As bad as this sounds, the most disturbing parts is a) this is happening very late in the business cycle, when unemployment is still low, b) this is happening when interest rates have begun to rise, and c) this is such a huge percentage of the population.
All of these things point toward a recession happening soon, and the working class being absolutely crushed.
It leaves only one question: who is it that is doing all this lending to the working poor at the worst time? (i.e. who will be asking for a taxpayer bailout in a year or two?)
Those guys are known as FinTech.
Ten years on from the credit crisis, Americans are again piling on debt in all its varieties, from credit cards to student loans to mortgages. These days, personal loans—a category turbocharged by fintech upstarts—are growing especially quickly. With an increasing number of shaky borrowers taking on this debt, the risks are growing for lenders during the next economic downturn.
The stock of personal loans outstanding has grown to about $120 billion as of March, according to TransUnion data.
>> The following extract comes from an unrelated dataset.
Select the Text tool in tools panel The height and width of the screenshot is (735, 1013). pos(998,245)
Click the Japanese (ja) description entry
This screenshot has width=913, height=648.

That compares with $71.9 billion a decade ago—worth around $90 billion adjusted for inflation—when the subprime mortgage crisis crescendoed.
Upstart financial technology companies like Lending Club, Prosper, and Avant account for about a third of this lending, up from less than 1% in 2010.
Until recently, personal loans were mainly used by borrowers with poor credit who may not have had access to credit cards or home equity loans, according to Jason Laky, TransUnion’s consumer-lending business lead.
If you're thinking "I've never heard of these guys before" then consider who backs them.
Goldman Sachs has jumped in with its Marcus online bank, which the Wall Street stalwart introduced in 2016. Goldman says Marcus has more than 1.5 million customers and has originated more than $4 billion in consumer loans since it launched.